You’re reading The Steady Beat, a weekly pulse of must-reads for anyone orchestrating teams, people, and work across the modern digital workplace – whether you’re managing sprints, driving roadmaps, leading departments, or just making sure the right work gets done. Curated by the team at Steady.
AI’s Implementation Gap
McKinsey’s latest survey reveals a curious paradox: 78% of organizations now use AI in at least one business function, yet more than 80% aren’t seeing meaningful bottom-line impact. The gap between adoption and value isn’t mysterious, it’s organizational. Companies are treating AI like a technology problem when it’s really a workflow problem. The winners are doing something different: they’re redesigning how work actually gets done, not just sprinkling AI on existing processes. CEO oversight of AI governance correlates most strongly with EBIT impact, especially at larger companies. These organizations are also more likely to track KPIs for AI solutions, establish clear adoption roadmaps, and hire specialized roles like AI compliance specialists. Meanwhile, the workforce impact remains murky. 38% expect little change to head count, though financial services leaders anticipate reductions. The real story isn’t about the technology’s capabilities; it’s about the organizational muscle required to capture value. Most companies are still treating gen AI as an experiment rather than an operational transformation, checking outputs inconsistently and implementing best practices sporadically. Until organizations fundamentally rewire their operations around AI rather than bolt it onto existing structures, the gap between adoption rates and business impact will persist.

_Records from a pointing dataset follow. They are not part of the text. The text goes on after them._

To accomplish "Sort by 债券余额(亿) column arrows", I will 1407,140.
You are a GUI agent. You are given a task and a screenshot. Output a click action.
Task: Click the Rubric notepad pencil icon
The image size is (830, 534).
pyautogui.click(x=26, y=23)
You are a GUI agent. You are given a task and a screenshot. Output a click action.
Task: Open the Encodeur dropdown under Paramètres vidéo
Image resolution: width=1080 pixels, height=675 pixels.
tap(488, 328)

— McKinsey & Company, 12m, #ai, #transformation, #leadership
Nodding Isn’t Agreement
Here’s the thing about engineering meetings: everyone’s nodding, but half the room is already planning their workarounds. Silent disagreement is the productivity killer that doesn’t announce itself until deadlines slip and suddenly nobody remembers being “aligned.” The pattern is depressingly familiar: you leave a kickoff meeting thinking the path is clear, only to discover weeks later that someone’s still building features in the old system because they weren’t sure the new one was stable yet. The problem isn’t that people disagree, it’s that they don’t feel safe saying so out loud. Watch for the warning signs: the “yeah, makes sense” that leads nowhere, the quiet room where only three voices speak, the endless “what about” questions that circle without landing, the public agreement followed by private venting, and the dreaded “let’s take this offline” that never comes back online. As you climb the ladder, your job shifts from writing code to driving alignment – and that’s where technical brilliance alone hits a wall. The solution isn’t demanding agreement; it’s creating clarity about where agreement exists and where it doesn’t. End meetings with written next steps, follow up one-on-one with the quiet ones, and most importantly, reward disagreement instead of punishing it. Chase clarity, not harmony.

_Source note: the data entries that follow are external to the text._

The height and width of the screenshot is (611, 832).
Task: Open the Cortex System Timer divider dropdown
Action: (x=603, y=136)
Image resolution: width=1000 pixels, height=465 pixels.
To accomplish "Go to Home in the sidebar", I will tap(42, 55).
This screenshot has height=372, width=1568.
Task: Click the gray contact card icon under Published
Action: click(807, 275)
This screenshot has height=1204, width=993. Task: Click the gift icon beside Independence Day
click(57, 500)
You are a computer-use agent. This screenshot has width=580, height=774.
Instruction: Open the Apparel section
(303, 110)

— The Hustling Engineer, 5m, #engineering, #leadership, #coordination
The Learning Loop
Software development isn’t an assembly line, and LLMs won’t change that fundamental truth. This piece cuts through the productivity hype to remind us why code generation tools are great at getting you started but terrible at making you smarter. The core argument: writing software is an act of learning – observe, experiment, recall, apply – and no AI can do that learning for you. Sure, LLMs excel at boilerplate, environment setup, and translating plain English into specialized syntax across countless languages and tools. They’re phenomenal brainstorming partners. But the moment your requirements deviate from the standard path, that initial velocity evaporates into a maintenance nightmare. The author draws a sharp parallel to low-code platforms: both offer ephemeral speed that masks a hidden cost: you get functionality without internalized knowledge. The real capability in software isn’t how fast you can generate code, it’s how deeply you understand the system you’re building. Agile taught us this twenty years ago with its emphasis on iterations, pairing, and continuous learning. LLMs are powerful leverage, but only if we remember that shortcuts bypass the essential learning required to build systems that actually last.

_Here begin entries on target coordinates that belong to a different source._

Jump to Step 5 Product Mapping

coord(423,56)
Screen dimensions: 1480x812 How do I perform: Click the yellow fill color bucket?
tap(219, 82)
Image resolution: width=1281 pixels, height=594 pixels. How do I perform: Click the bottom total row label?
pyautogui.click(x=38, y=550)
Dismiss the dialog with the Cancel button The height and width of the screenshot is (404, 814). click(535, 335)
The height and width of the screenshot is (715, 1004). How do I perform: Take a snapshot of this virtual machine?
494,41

— Martin Fowler, 8m, #engineering, #ai, #leadership
Systems Over Hustle
Most managers are drowning in meetings and firefighting because they’ve never built the infrastructure that makes strategic thinking possible. Gaurav Jain maps the escape route with six foundational systems that separate reactive managers from strategic leaders. Vision and Alignment gives your team a reason to care beyond just managing tasks. Prioritization and Decision Making creates objectivity so you can say no gracefully and invest time in what moves the needle. Risk Management helps you spot weaknesses before they bite – slowly at first, then all at once. Problem Solving teaches you to ask better questions instead of jumping to answers that fix symptoms while missing root causes. Team Development builds trust and psychological safety, because great teams aren’t born, they’re built. Feedback and Communication ensures your guidance actually lands instead of creating the illusion that communication happened. The path to strategic leadership isn’t working harder or attending more meetings, it’s building systems that free you from constant firefighting. Start with whichever system addresses your biggest pain point today, because you can’t think long-term when you’re perpetually stuck in reactive mode.